Volvió a pensar en los muchos crímenes cometidos en nombre de Dios, cuando Dios no tenía nada que ver. Cualquier Dios del que se estuviese hablando. Al hombre Michael McKean, no al sacerdote, le surgió una pregunta instintiva. Hacía un tiempo, Juan Pablo II había pedido perdón al mundo por el comportamiento de la Iglesia católica de cuatrocientos años antes, en la época de la Inquisición. Dentro de cuatrocientos años, ¿de qué pediría perdón el Papa de entonces por lo que se estaba haciendo ahora? ¿De qué pedirían perdón todos los hombres del mundo que profesaban una fe?
La fe era un don, un regalo, como el amor y la amistad y la confianza.
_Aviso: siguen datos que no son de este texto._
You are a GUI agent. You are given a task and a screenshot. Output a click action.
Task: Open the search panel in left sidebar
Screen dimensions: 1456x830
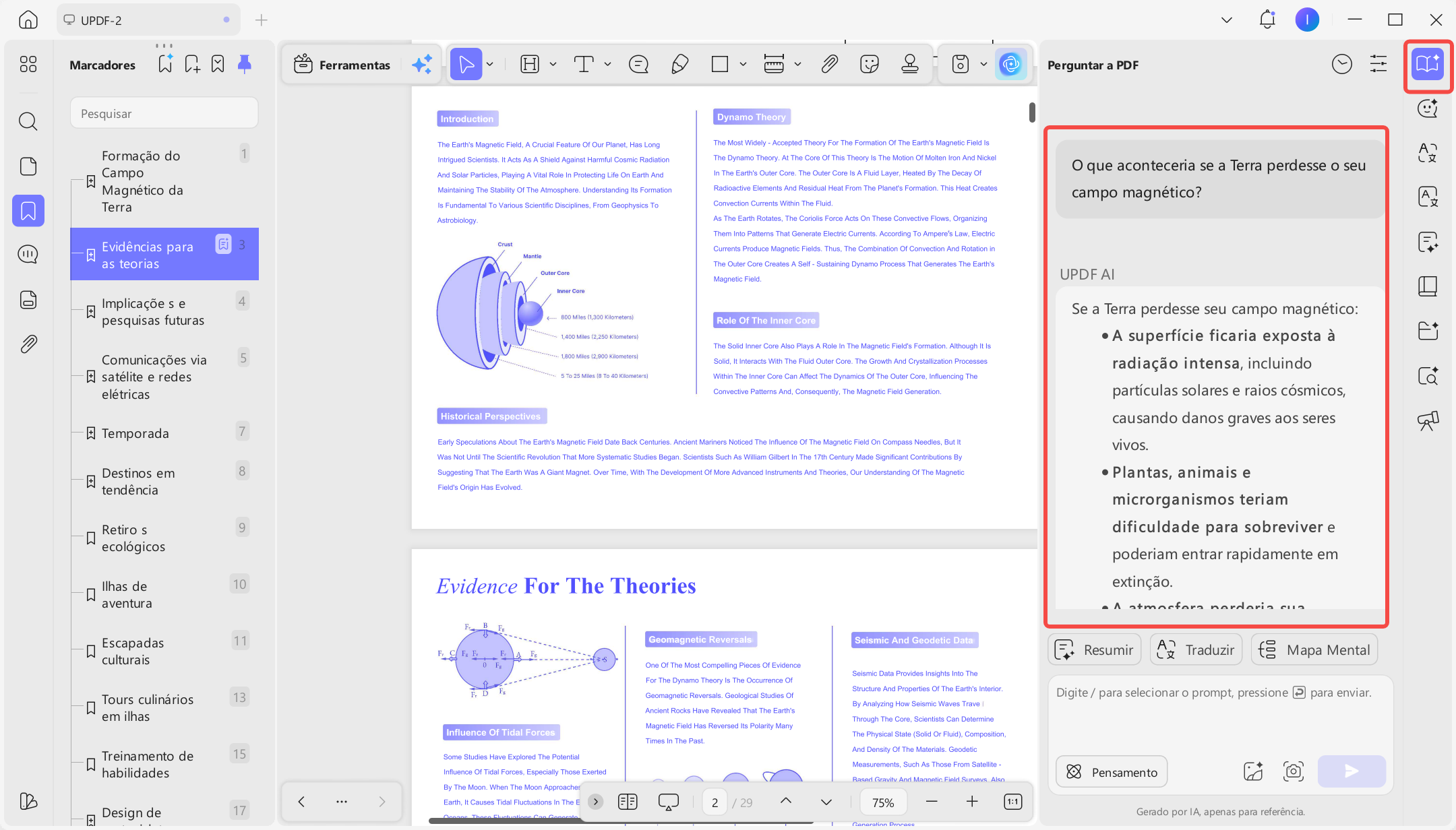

No podía nacer de la razón. Aunque en algunos casos la razón podía ayudar a mantenerla viva. Era otro camino, el que corría paralelo en una dirección que no era menester conocer. Pero si la fe hacía perder la razón, con ella se perdían también el amor, la amistad, la confianza, la bondad.
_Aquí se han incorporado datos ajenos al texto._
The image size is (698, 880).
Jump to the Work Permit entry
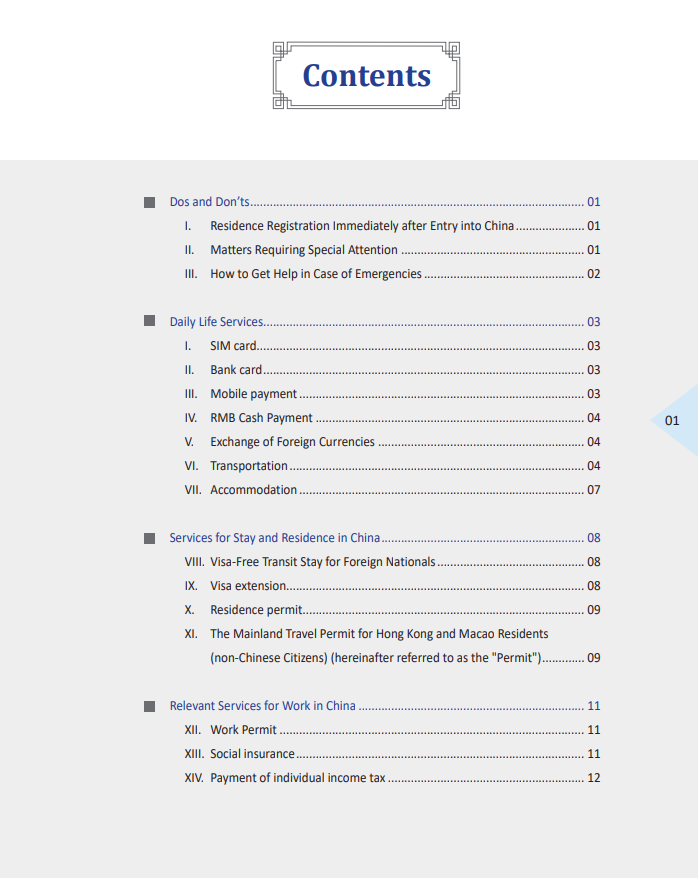point(243,730)
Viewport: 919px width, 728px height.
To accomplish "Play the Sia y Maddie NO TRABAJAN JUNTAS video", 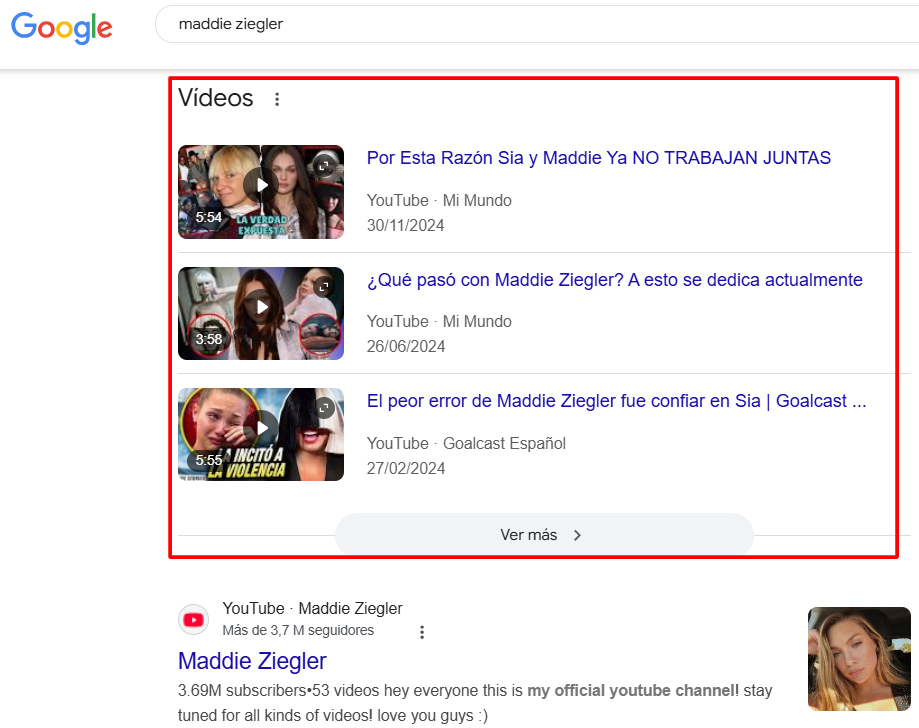I will pyautogui.click(x=261, y=185).
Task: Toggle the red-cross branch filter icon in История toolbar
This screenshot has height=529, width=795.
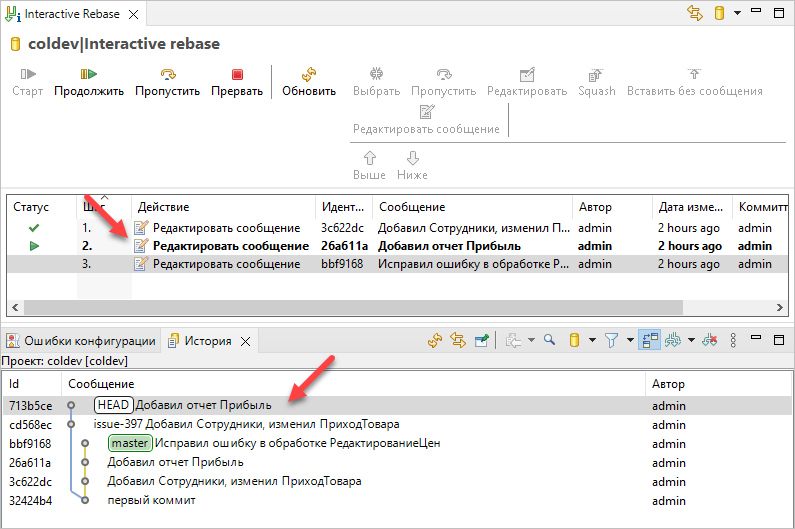Action: [x=710, y=341]
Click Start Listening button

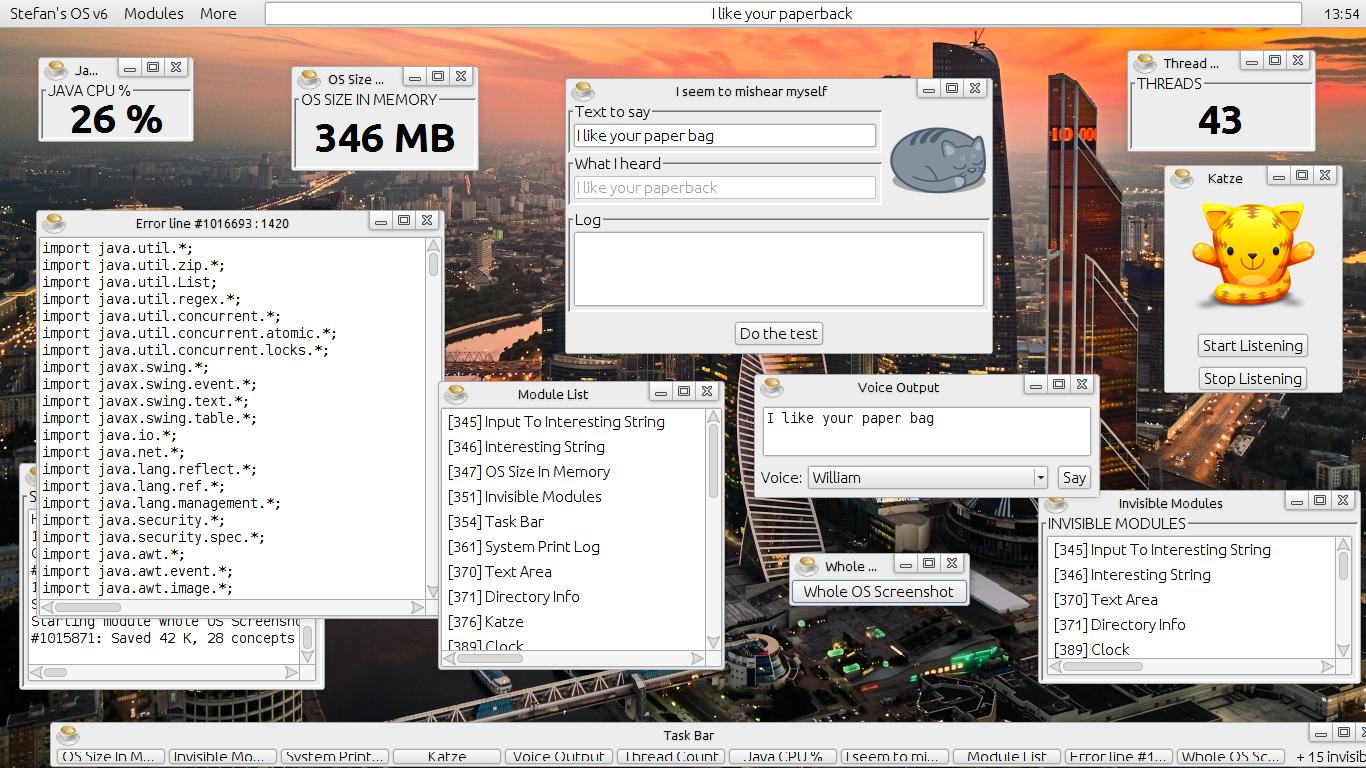[1252, 346]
Y en consecuencia la esperanza.
Desde la fundación de Joy, tenía a su alrededor a muchachos y chicas para quienes la esperanza era un sentimiento desconocido desde el principio, o perdido en el transcurso de un viaje breve y desdichado. Lo que había ocupado el lugar de la esperanza era una terrible convicción: que la vida estaba hecha de atajos, de expedientes, de penumbras, de deseos no realizados, de golpes, de afecto negado, de cosas bonitas sólo destinadas a otros. La certeza de que yendo contra la vida y contra ellos mismos no tenían nada que perder, porque en la nada ya vivían.
Y así, en esa nada, muchos se perdían.
Llamaron a la puerta. El sacerdote se apartó de la ventana y fue a abrir. Se encontró con John Kortighan, el responsable laico de Joy, el optimismo hecho persona. Y Dios sabía cuánto optimismo se necesitaba cada día en un sitio como ése.
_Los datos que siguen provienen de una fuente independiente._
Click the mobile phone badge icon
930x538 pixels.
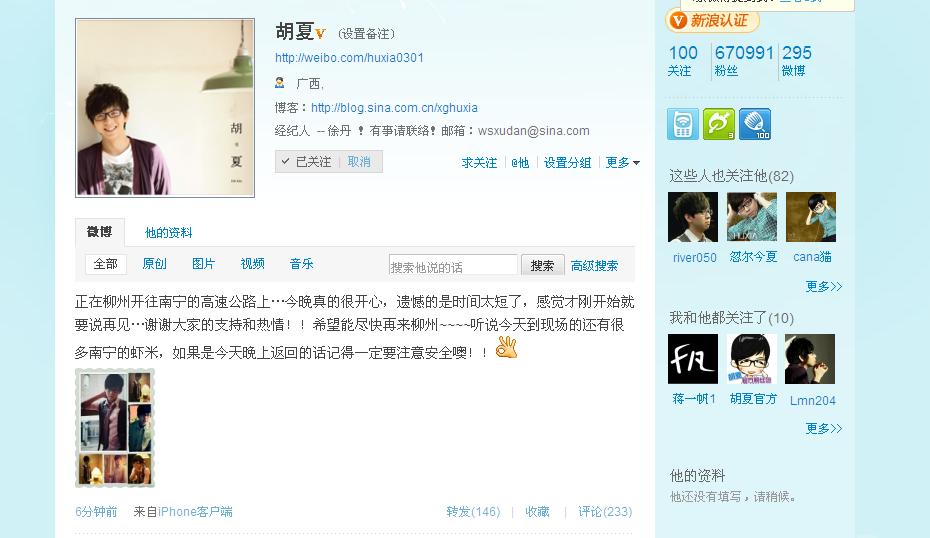click(x=683, y=124)
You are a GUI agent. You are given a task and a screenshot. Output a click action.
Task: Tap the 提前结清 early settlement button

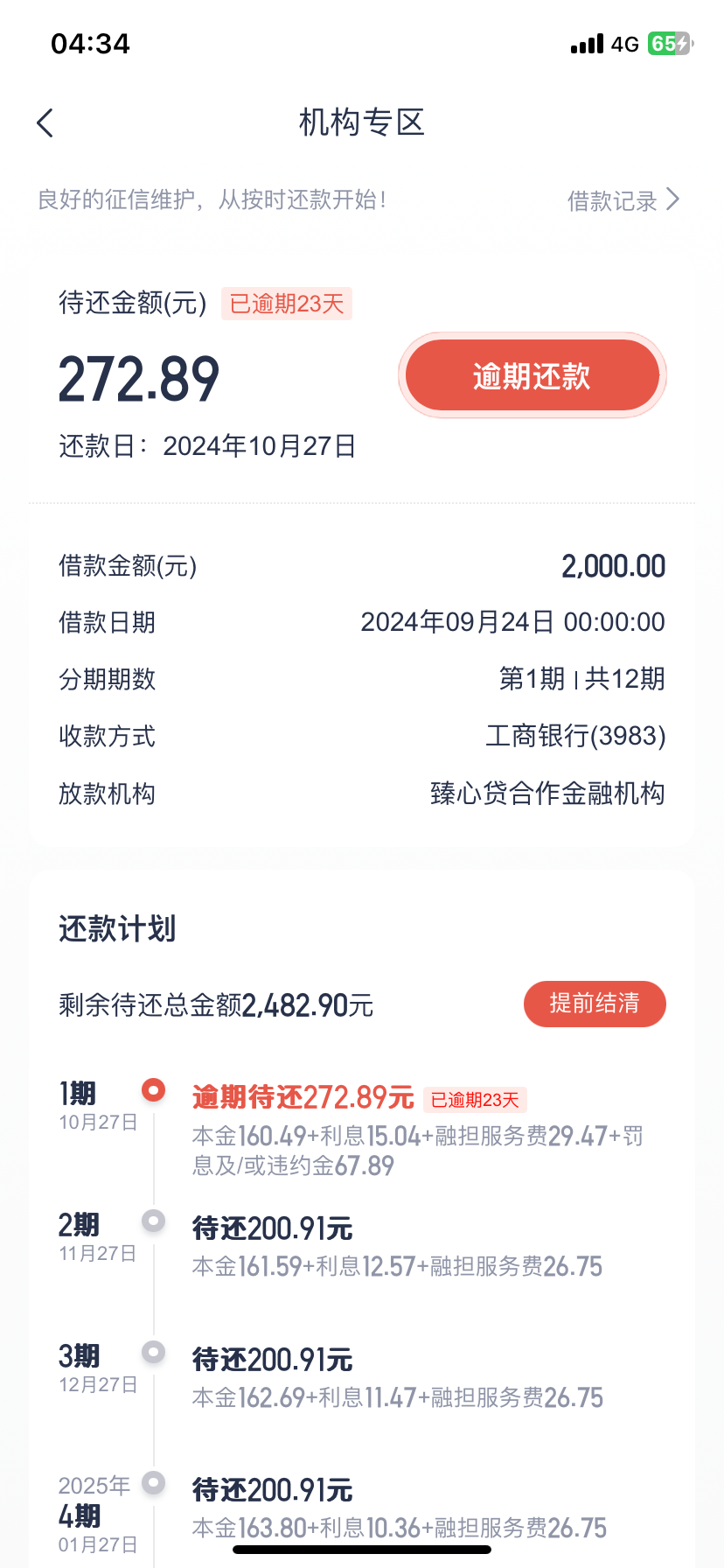(595, 1004)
John estaba a cargo de todos los aspectos prácticos de una estructura que requería, desde el punto de vista técnico, una gestión bastante sencilla. Pero al mismo tiempo, y por diferentes motivos, también era muy compleja. Era administrador, organizador, procurador y toda una serie de otras funciones que terminaban en «or», entre las cuales no era menos la de ser un verdadero señor. Cuando John aceptó ocuparse de Joy con un sueldo no muy elevando y no siempre puntual, el reverendo McKean, primero incrédulo y después eufórico, se había encontrado ante un regalo inesperado. No se había equivocado cuando lo evaluó y nunca había tenido razones para arrepentirse de su elección.
– Los chicos están listos, Michael.
– Muy bien. Vamos.
Cogió la chaqueta del perchero, salió del cuarto y cerró la puerta. No echó llave. En Joy no existían cerraduras ni pestillos. Algo que siempre habría tratado de transmitir a sus muchachos era que no se hallaban en una cárcel, sino en un lugar donde las acciones estaban gobernadas por la elección personal. Las acciones y los movimientos de todos. Cada uno de ellos era autónomo y podía abandonar la comunidad cuando quisiera. Muchos se habían acercado a Joy porque se sentían prisioneros en el lugar donde vivían antes.